[DATA PROVIDED — start]
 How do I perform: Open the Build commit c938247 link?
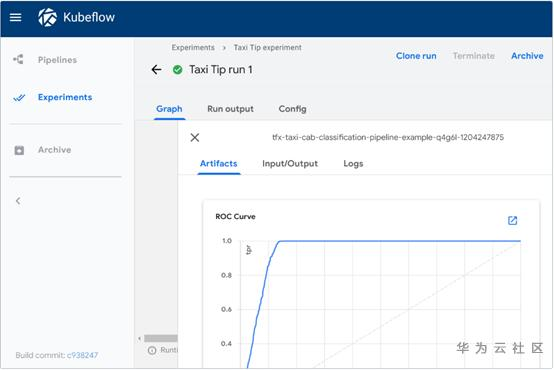pyautogui.click(x=82, y=355)
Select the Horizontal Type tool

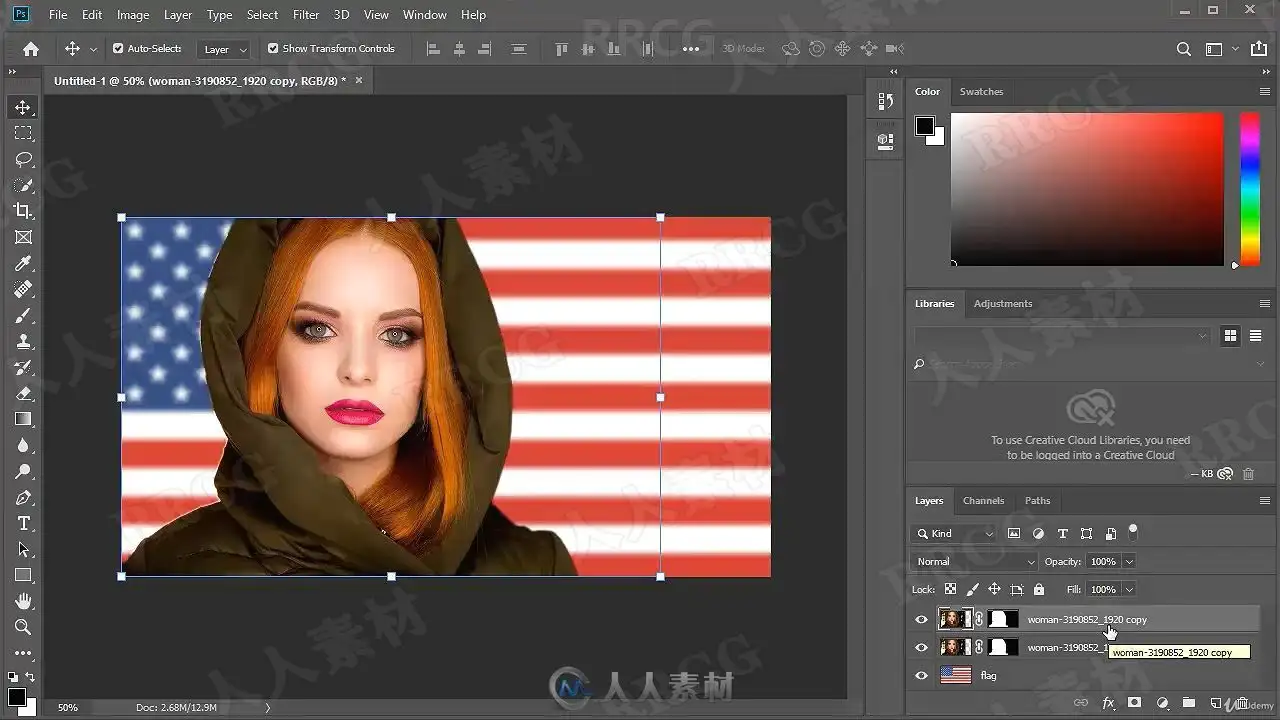pos(23,523)
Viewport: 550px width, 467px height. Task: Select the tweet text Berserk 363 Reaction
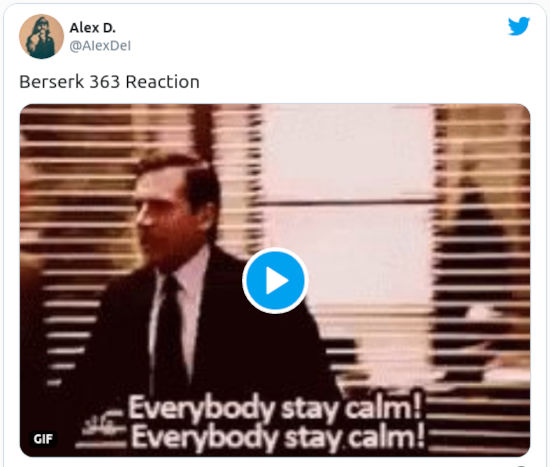coord(109,82)
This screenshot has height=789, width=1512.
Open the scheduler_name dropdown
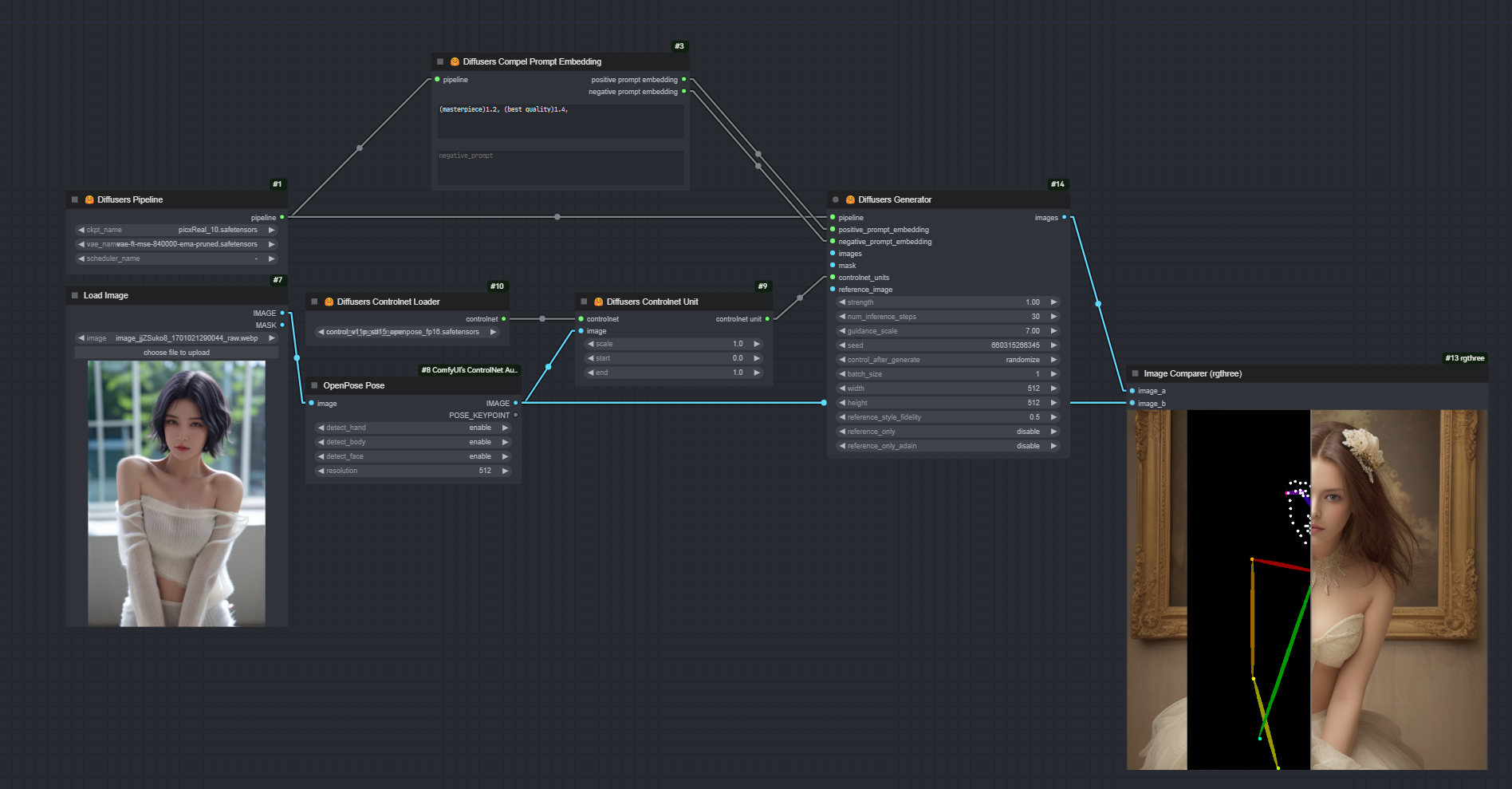pos(176,259)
[DATA PROVIDED — finish]
## ASSIGNMENT:
Restating the data word for word is the task, and pictures are to be omitted.

## RESPONSE AREA:
 How do I perform: Open the Build commit c938247 link?
pyautogui.click(x=82, y=355)
Select the Horizontal Type tool

pos(23,523)
Viewport: 550px width, 467px height. Task: Select the tweet text Berserk 363 Reaction
coord(109,82)
This screenshot has height=789, width=1512.
Open the scheduler_name dropdown
pos(176,259)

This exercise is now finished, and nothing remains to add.